Als weitere Verwendung werden die Fahrzeuge für das Modul „Messen“ im Rahmen der Alarmierungsplanung vorgehalten. Dann besteht ihre Aufgabe darin, eine mögliche Schadstoffausbreitung festzustellen beziehungsweise Messerergebnisse von Schadstoffkonzentrationen an Einsatzstellen zu ermitteln. Dazu rücken sie mit einem Führungsfahrzeug sowie einem Messfahrzeug aus. Die Mitglieder der Messzüge „Süd“ und „Nord“ treffen sich neben ihrer normalen Feuerwehrausbildung regelmäßig um sich in Sachen „Messtechnik“ fit zu halten.

Kommunen tragen die Kosten mit

Der in Traunstein von Maximilian Schubert geleitete Messzug Süd besteht seit einigen Jahren aus Mitgliedern der Feuerwehren Traunstein und Kammer. Der Messzug Nord in Trostberg steht unter der Leitung von Ralph Rudholzer und wird ausschließlich aus Ehrenamtlichen der eigenen Reihen betrieben.

Beschafft wurden die Lkw von den Städten Traunstein und Trostberg.

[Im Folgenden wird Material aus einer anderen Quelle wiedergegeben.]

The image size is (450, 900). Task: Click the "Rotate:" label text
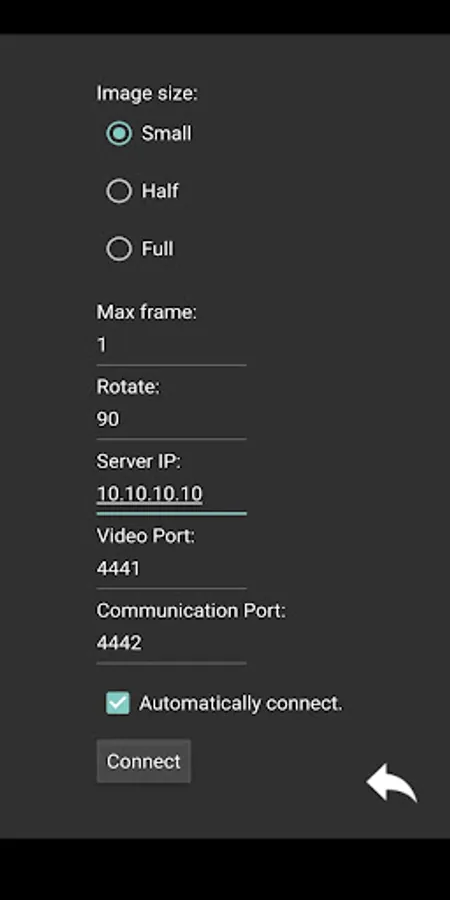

Seitens der Regierung von Oberbayern haben beide einen staatlichen Zuschuss erhalten. Darüber hinaus beteiligte sich der Kreis Traunstein mit einem Sonderzuschuss und würdigte damit die überörtliche Bedeutung beider Fahrzeuge für die Feuerwehren in der Region. Die Kosten des laufenden Betriebes werden von den beiden Kommunen getragen.